Engagement Vs. Management: Actions for Leading Engagement. Year Developed: 2015. Source: GovLoop. Presenter(s): Derrick Barton, Jason Parman. Type: Video. Level: Introductory. Length: 30 minutes.

Annotation: Management expert Gary Hamel notes that, “modern organizations are motivationally crippled because they coerce grudging compliance instead of inspiring passion and performance.” Most of today’s government employees are knowledge workers, who come with particular ways of being motivated and managed. How do managers connect with their team in a way that motivates and inspires them? How do leaders know what to invest in to motivate their employees? The course comprises an overview and introduction, 6 lessons, 2 knowledge checks, and a post-course survey.

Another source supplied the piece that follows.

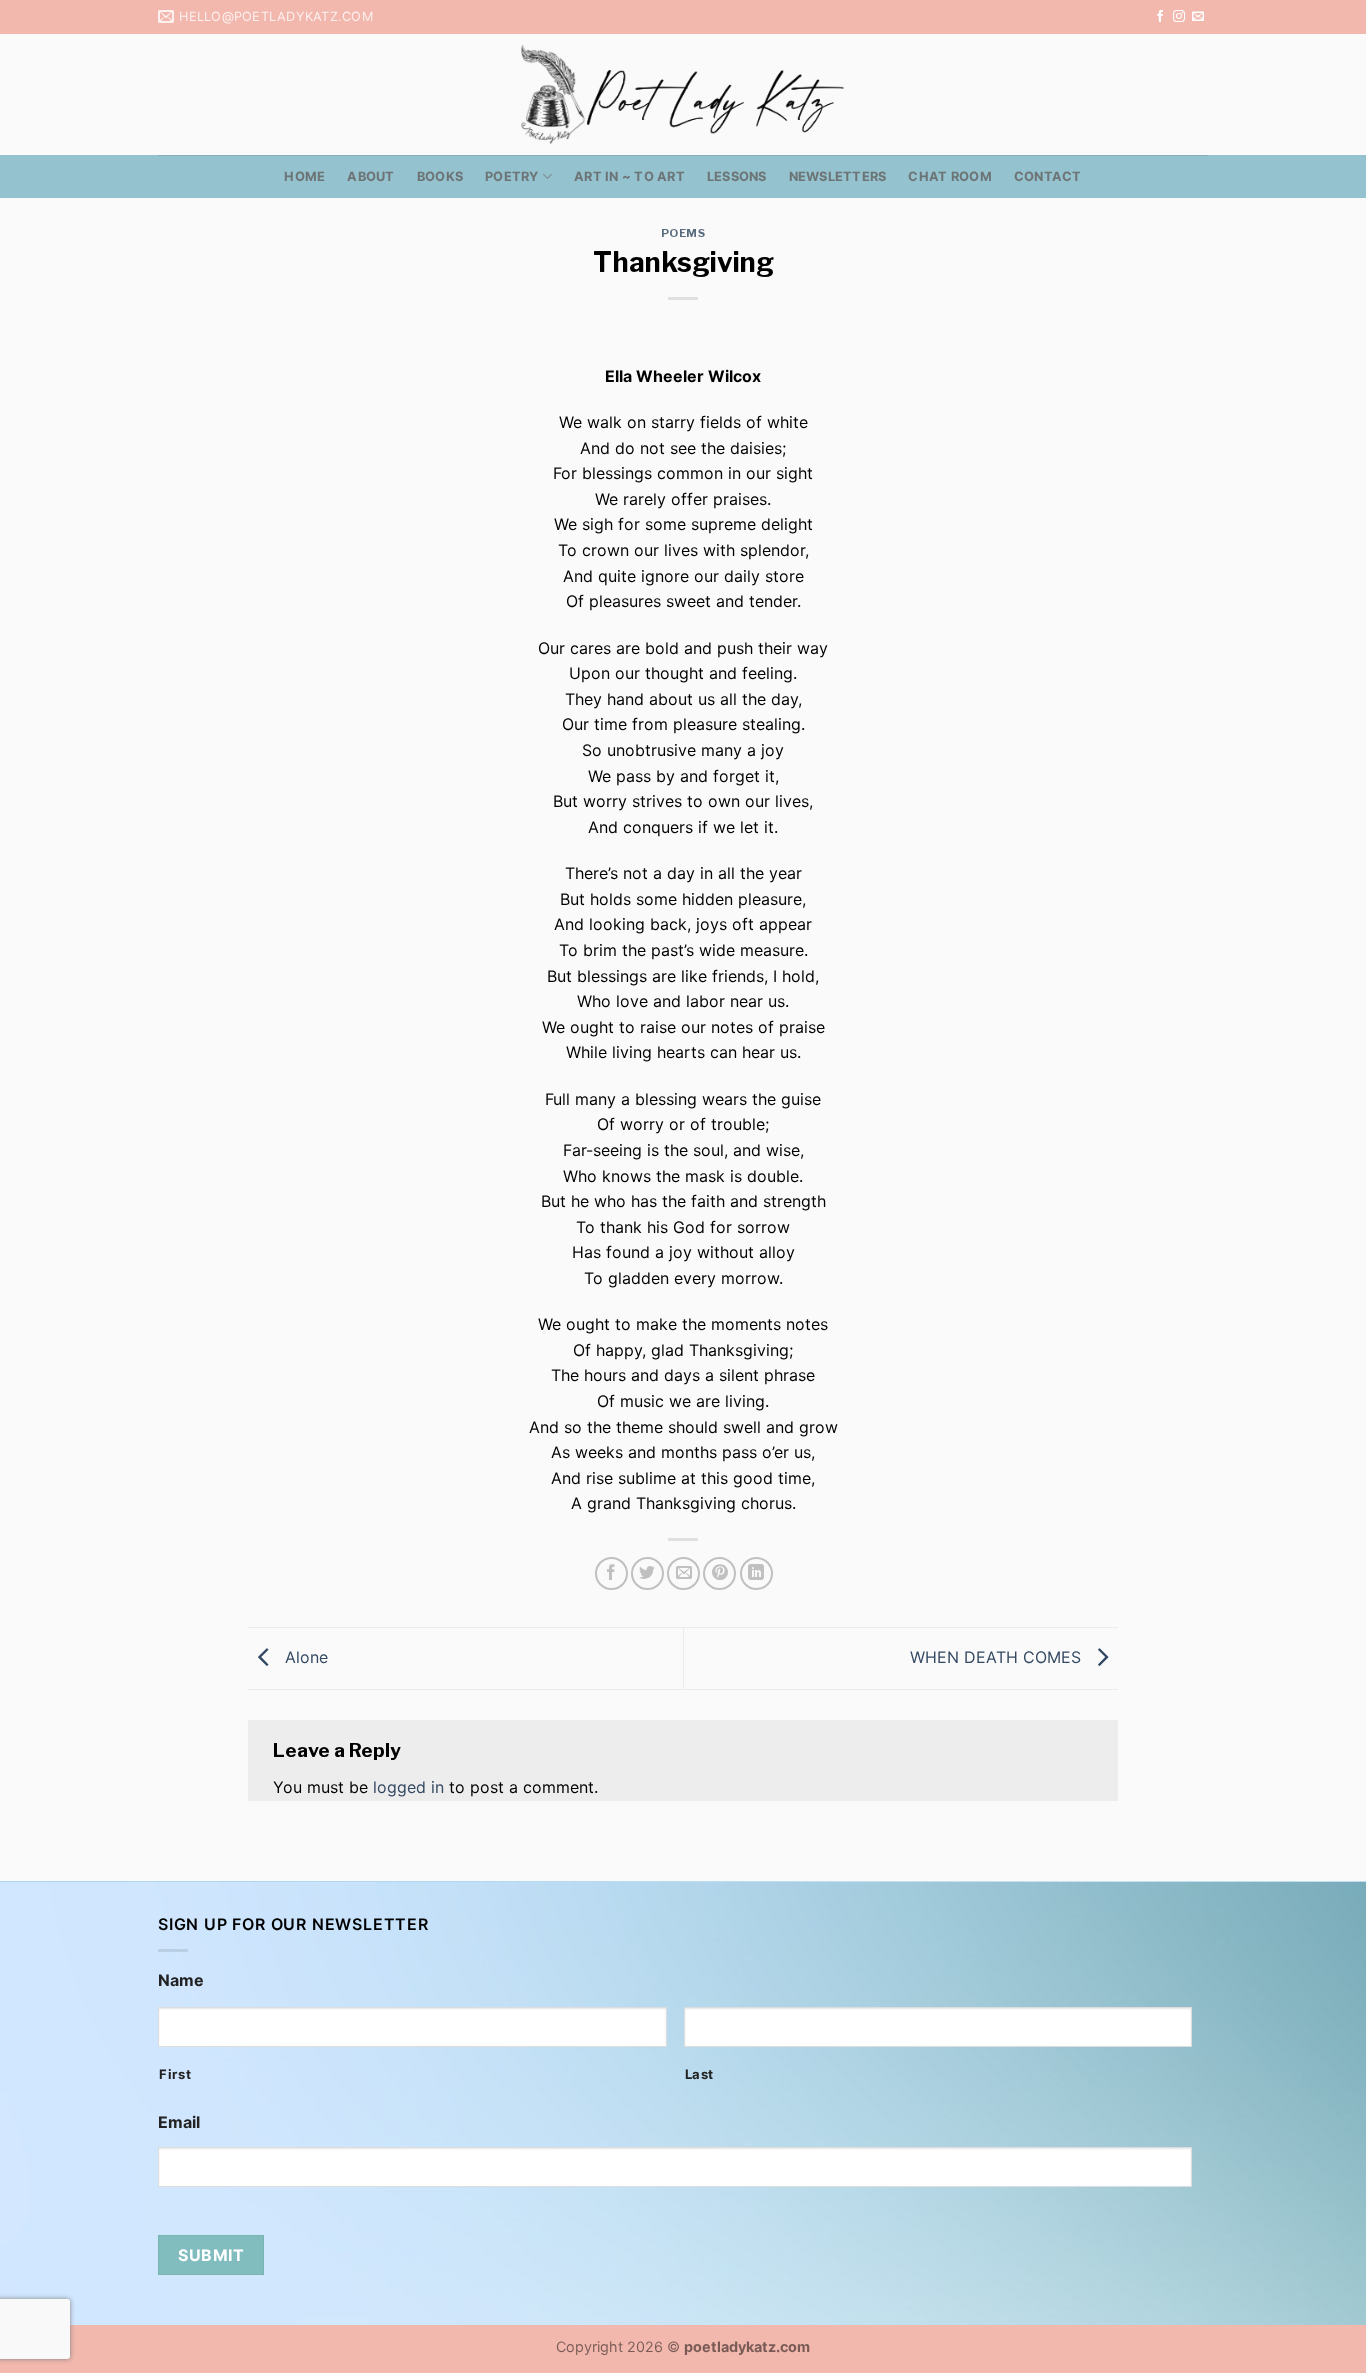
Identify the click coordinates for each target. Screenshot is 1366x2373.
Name (181, 1980)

Learning Objectives: • Learn six actions for leading engagement. • Recognize employees and colleagues across four different levels of engagement. • Estimate the financial impact of disengagement. • Understand what tools to invest in to increase engagement.

Continuing Education: GovLoop is registered with the National Association of State Boards of Accountancy (NASBA) as a sponsor of continuing professional education on the National Registry of CPE Sponsors.

Systems Integration Training Spotlight. Year Developed: 2014. Source: MCH Navigator. Presenter(s): Beth DeFrancis, MLS; Keisha Watson-Bah, PhD; John Richards, MA. Type: Interactive Learning Tool. Level: Introductory Intermediate Advanced. Length: Series, various lengths.

Annotation: This training spotlight, developed by the MCH Navigator, provides links to selected trainings and related tools on the topics of systems integration, integrated services, and systems development. It addresses a priority focus of the National MCH Workforce Development Center. At the heart of systems integration lies systems thinking, a discipline for seeing wholes, interrelationships and patterns of change. By focusing on the interrelationships among key elements within a system, and the influence of these interrelationships on the system’s behavior over time, leaders implementing improvements can pursue several goals at once, simultaneously reducing the potential for unintended consequences by predicting upstream and downstream influences and effects. By coordinating efforts across systems of care, programs to improve maternal and child health (MCH) can increase coverage and reduce barriers to the use of services and supports. Linking medical and non-medical sectors (to encompass education, housing, social services, mental health, and early childhood systems) can help minimize risk factors and promote health and wellness across the life course.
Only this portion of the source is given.